I am guessing the witchcraft was a special release that sold out pretty quick. I see reviews online, but none for sale anywhere.


----------



## Gumby-cr (Aug 24, 2008)

TexaSmoke said:


> I am guessing the witchcraft was a special release that sold out pretty quick. I see reviews online, but none for sale anywhere.


Yes unfortunately. They only made 2000 hand numbered boxes which included 10 cigars. I was lucky to get a box when they were released because they sold out fast. It looks like next years release is going to be even harder to get.


----------



## TexaSmoke (Apr 13, 2018)

Gumby-cr said:


> Yes unfortunately. They only made 2000 hand numbered boxes which included 10 cigars. I was lucky to get a box when they were released because they sold out fast. It looks like next years release is going to be even harder to get.

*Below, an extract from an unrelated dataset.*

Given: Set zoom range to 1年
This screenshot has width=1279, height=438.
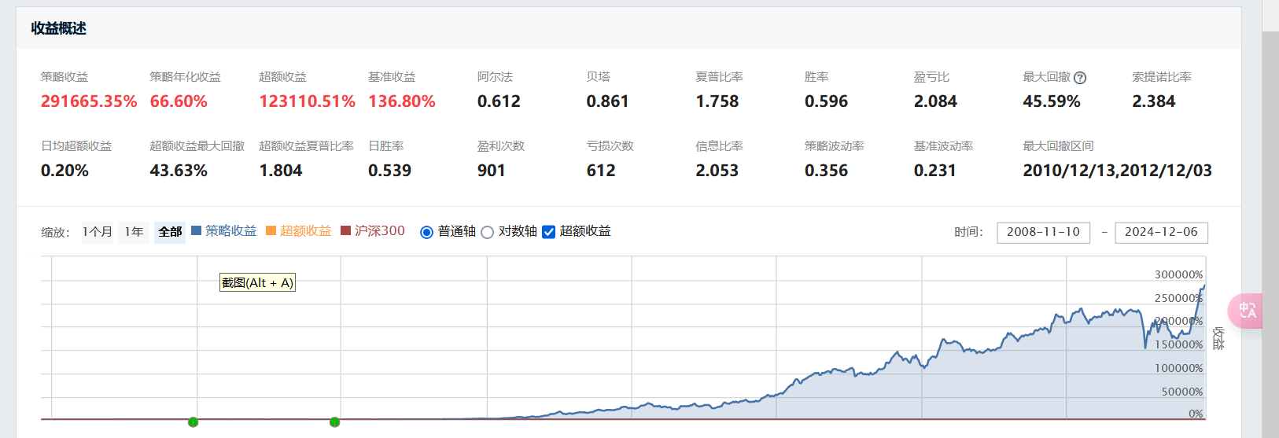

Ill keep my eye out. I haven't tried a RoMa I didn't like.


----------



## haegejc (Oct 2, 2018)

I have been lucky enough to have smoked some great cigars this year, so in no particular order:




Bolivar Belicosos Finos
HDM Epicure No 1
LFD Andulusion Bull
Padron 1926
Plasencia Alma Fuerte
Arturo Fuente Anejo #55
Southern Draw Cedrus
Don Pipen Garcia 15th Anniversary 
Atabey Delirios
Muestra de Saka Exclusivo


----------